Talk Talk Talk Talk Talk Myself to Death: Alito on Church and State

Thursday, November 17, 2005

Alito on Church and State

Don at Article 19 also took a look at Alito's job application (I wrote about it on Tuesday), and he's got some questions of his own. Here's what Alito wrote twenty years ago:

In college, I developed a deep interest in constitutional law, motivated in large part by disagreement with Warren Court decisions, particularly in the areas of criminal procedure, the Establishment Clause, and reapportionment.

And here's Don:

I will leave it to others to wonder about Alito's problem with the one-man, one-vote principle established in the reapportionment decisions. But what were the Warren Court decisions with respect to the Establishment Clause?

In Engel v. Vitale (1962), the Court held by a 6-1 vote that school-sponsored prayer in public schools, even if basically voluntary and non-denominational, was unconstitutional.

Abington Township v. Schempp (1963) determined--with an 8-1 vote--that public schools were not the place or time for officially sanctioned and organized Bible reading.

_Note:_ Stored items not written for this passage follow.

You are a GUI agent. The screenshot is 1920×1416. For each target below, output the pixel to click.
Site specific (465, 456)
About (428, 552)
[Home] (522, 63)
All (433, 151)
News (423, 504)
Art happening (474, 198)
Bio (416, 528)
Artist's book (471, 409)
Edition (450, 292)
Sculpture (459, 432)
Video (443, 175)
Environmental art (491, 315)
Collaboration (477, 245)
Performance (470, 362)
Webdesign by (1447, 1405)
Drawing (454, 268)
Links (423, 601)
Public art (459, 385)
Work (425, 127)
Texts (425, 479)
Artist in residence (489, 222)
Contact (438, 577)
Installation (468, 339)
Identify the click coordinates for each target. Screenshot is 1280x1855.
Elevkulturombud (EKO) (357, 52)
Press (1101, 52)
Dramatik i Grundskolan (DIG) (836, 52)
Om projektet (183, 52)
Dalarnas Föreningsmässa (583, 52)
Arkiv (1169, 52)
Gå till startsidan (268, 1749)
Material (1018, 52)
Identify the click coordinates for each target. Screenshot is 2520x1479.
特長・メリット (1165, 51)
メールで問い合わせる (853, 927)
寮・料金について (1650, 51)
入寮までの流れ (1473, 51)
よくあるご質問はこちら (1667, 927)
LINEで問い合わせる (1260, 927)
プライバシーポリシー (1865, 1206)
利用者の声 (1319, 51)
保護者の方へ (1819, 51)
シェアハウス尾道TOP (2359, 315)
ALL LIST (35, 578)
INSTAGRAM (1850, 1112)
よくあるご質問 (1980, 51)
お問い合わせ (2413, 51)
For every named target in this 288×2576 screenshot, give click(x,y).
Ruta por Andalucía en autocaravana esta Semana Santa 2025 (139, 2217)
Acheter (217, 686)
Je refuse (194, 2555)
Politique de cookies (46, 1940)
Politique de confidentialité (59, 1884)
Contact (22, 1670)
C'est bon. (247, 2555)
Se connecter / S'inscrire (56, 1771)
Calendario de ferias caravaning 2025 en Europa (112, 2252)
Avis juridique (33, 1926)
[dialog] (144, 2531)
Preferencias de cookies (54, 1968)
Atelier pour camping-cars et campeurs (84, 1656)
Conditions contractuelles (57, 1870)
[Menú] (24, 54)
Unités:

Here it was determined that to meet Establishment Clause criteria of neutrality, activities must have "secular purpose" and that its "primary effect" must neither promote nor inhibit a particular religion.

Exactly which of these does Judge Alito have a problem with? Would he like to keep school-sponsored prayer or Bible readings in public schools?

It appears that this document (PDF file) is offering a rich vein of inquiry for anyone willing to pursue it. Let's hope the Democrats, who slowly seem to be waking up after a long, long winter's slumber, have the wherewithal to ask the questions.